There is a mobile shell application available in Android & IOS, where workspaces created within D365O can be published to.
Fields from a particular form can be selected for use in the app.
Actions can be recorded and added to the workspace such as Save, delete etc. The workspace is then published and is available on the Mobile shell app, Microsoft Dynamics 365 for operations Unified operations.
Once the user is connected to the environment URL all published workspaces are available within the app.
These workspaces can be exported as XML files for easy movement around environments.
There is support for offline working, the app will accept changes and then synchronise when a connection is available
PowerApps vs Dynamics 365 for Operations Mobile Apps
When developing apps specifically for D365O Mobile Apps has the advantage of understanding the D365O Schema, it can leverage business logic from D365O and provide very rapid design and deployment of workspaces within the shell app by Power users. It has Out of the box offline support and uses the D365O security framework to deal with user authentication as well as data access.
However, the functionality is limited and there are certain things that you cannot do, such as calling data or functions from other systems or Azure. Mobile Apps only really work as a mobile offering whereas PowerApps can be used on a mobile as well as the web.

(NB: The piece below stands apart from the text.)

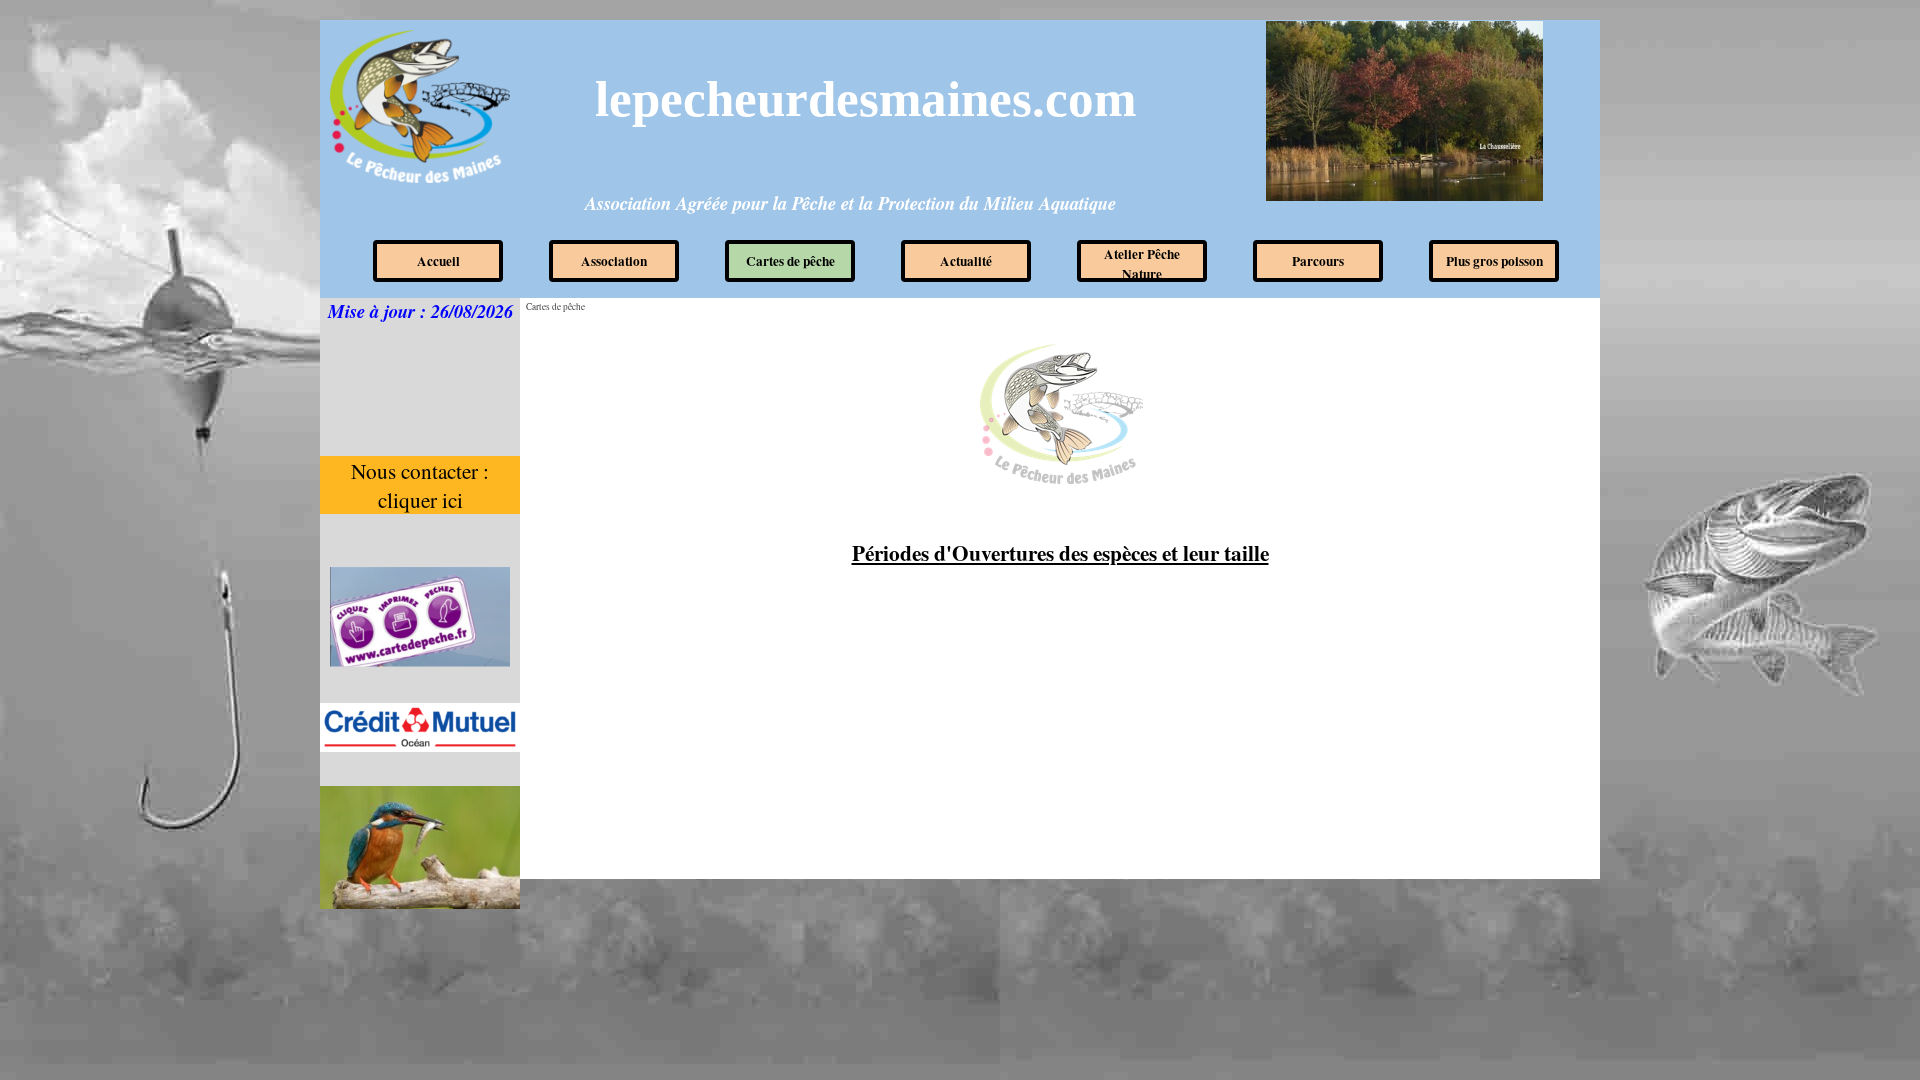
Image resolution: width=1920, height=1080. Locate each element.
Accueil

This matrix shows some of the differences between D365O Mobile Apps and Power Apps.
Azure Web Apps
Azure web apps are a particularly good option when a customer/supplier facing site might be required that will interact with Dynamics 365. Web apps are not limited to integrations, they can be full on mission critical web applications run either in the cloud or on-premises, they still take advantage of Azure services such as security, performance, load balancing, scalability, connectors to 50 SaaS platforms & Data, templates, API , staging and serverless code.
Web Apps are aimed a developers, they are developed in Visual studio and can be .NET, .NET Core, Java, Ruby, Node.js, PHP, or Python.
Azure web apps are developed in Visual studio, where live debugging, log streaming, provision and manage etc are available SSL and custom domains can be used.
There is a good development cycle with support from mobile back-end services.